▸ What you are asked to do:
Copy the items below exactly, everything from the first line down to and including the line that contains "center [54, 132].".

======== Data for the task ========

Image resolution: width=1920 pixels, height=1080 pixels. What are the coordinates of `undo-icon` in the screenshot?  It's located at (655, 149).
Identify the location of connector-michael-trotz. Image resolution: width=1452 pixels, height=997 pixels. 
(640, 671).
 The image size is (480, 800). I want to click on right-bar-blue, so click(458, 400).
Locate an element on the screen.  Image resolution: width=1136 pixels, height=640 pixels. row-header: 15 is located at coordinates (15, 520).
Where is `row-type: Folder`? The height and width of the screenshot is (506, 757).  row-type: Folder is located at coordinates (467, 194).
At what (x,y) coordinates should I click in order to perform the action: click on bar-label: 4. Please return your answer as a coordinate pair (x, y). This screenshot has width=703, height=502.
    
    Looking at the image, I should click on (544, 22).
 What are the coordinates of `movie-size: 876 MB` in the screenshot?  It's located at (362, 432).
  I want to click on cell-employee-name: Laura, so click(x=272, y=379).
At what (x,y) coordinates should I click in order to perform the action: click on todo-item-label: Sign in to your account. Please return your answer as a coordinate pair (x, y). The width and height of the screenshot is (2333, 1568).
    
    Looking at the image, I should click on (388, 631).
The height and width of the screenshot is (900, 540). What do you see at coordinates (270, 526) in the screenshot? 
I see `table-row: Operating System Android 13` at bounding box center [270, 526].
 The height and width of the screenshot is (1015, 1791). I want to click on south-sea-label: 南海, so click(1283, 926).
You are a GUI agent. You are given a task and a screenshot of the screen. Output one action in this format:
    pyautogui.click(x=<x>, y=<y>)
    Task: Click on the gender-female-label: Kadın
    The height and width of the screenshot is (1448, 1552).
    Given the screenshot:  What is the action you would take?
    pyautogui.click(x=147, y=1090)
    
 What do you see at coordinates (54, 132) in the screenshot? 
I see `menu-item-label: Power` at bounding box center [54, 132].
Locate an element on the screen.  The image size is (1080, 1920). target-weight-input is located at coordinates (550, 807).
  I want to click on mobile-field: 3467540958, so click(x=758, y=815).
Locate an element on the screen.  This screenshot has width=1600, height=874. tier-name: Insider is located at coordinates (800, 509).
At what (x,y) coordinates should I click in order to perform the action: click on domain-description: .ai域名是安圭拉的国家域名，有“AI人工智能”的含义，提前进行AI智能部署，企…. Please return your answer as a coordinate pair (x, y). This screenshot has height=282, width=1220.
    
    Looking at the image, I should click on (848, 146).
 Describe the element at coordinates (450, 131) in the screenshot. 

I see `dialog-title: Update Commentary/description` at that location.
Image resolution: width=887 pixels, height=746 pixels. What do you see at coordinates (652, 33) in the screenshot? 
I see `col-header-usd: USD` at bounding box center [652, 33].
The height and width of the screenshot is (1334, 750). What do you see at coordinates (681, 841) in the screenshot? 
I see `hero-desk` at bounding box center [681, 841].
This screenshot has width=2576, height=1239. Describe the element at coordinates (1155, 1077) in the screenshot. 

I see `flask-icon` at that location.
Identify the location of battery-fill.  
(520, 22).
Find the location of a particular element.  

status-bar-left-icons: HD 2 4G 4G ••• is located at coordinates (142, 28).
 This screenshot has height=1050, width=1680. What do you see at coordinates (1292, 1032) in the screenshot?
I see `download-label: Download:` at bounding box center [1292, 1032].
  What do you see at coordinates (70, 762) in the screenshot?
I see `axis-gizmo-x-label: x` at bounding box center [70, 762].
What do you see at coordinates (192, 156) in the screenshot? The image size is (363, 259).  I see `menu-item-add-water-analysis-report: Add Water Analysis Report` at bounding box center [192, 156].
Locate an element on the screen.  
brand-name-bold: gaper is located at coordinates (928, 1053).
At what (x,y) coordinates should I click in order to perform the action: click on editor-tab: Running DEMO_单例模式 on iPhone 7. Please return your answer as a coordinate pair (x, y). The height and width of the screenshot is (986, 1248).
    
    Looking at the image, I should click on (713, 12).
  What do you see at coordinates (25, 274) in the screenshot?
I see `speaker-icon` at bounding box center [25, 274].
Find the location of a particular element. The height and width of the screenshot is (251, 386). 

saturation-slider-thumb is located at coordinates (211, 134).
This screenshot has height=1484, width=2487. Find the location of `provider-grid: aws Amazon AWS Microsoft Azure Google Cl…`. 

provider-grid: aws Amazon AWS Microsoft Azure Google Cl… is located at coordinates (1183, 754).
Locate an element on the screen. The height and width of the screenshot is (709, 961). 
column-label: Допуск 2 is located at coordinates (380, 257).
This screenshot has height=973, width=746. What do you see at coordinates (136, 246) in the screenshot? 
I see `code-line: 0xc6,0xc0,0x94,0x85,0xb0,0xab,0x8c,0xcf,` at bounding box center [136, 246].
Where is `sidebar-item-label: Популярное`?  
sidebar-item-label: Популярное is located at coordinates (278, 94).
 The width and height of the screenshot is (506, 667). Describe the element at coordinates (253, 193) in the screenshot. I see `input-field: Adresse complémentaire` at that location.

========

▸ Written answer:
Image resolution: width=1920 pixels, height=1080 pixels. What are the coordinates of `undo-icon` in the screenshot?  It's located at (655, 149).
Identify the location of connector-michael-trotz. Image resolution: width=1452 pixels, height=997 pixels. 
(640, 671).
 The image size is (480, 800). I want to click on right-bar-blue, so click(458, 400).
Locate an element on the screen.  Image resolution: width=1136 pixels, height=640 pixels. row-header: 15 is located at coordinates (15, 520).
Where is `row-type: Folder`? The height and width of the screenshot is (506, 757).  row-type: Folder is located at coordinates (467, 194).
At what (x,y) coordinates should I click in order to perform the action: click on bar-label: 4. Please return your answer as a coordinate pair (x, y). This screenshot has width=703, height=502.
    
    Looking at the image, I should click on (544, 22).
 What are the coordinates of `movie-size: 876 MB` in the screenshot?  It's located at (362, 432).
  I want to click on cell-employee-name: Laura, so click(x=272, y=379).
At what (x,y) coordinates should I click in order to perform the action: click on todo-item-label: Sign in to your account. Please return your answer as a coordinate pair (x, y). The width and height of the screenshot is (2333, 1568).
    
    Looking at the image, I should click on (388, 631).
The height and width of the screenshot is (900, 540). What do you see at coordinates (270, 526) in the screenshot? 
I see `table-row: Operating System Android 13` at bounding box center [270, 526].
 The height and width of the screenshot is (1015, 1791). I want to click on south-sea-label: 南海, so click(1283, 926).
You are a GUI agent. You are given a task and a screenshot of the screen. Output one action in this format:
    pyautogui.click(x=<x>, y=<y>)
    Task: Click on the gender-female-label: Kadın
    The height and width of the screenshot is (1448, 1552).
    Given the screenshot:  What is the action you would take?
    pyautogui.click(x=147, y=1090)
    
 What do you see at coordinates (54, 132) in the screenshot? 
I see `menu-item-label: Power` at bounding box center [54, 132].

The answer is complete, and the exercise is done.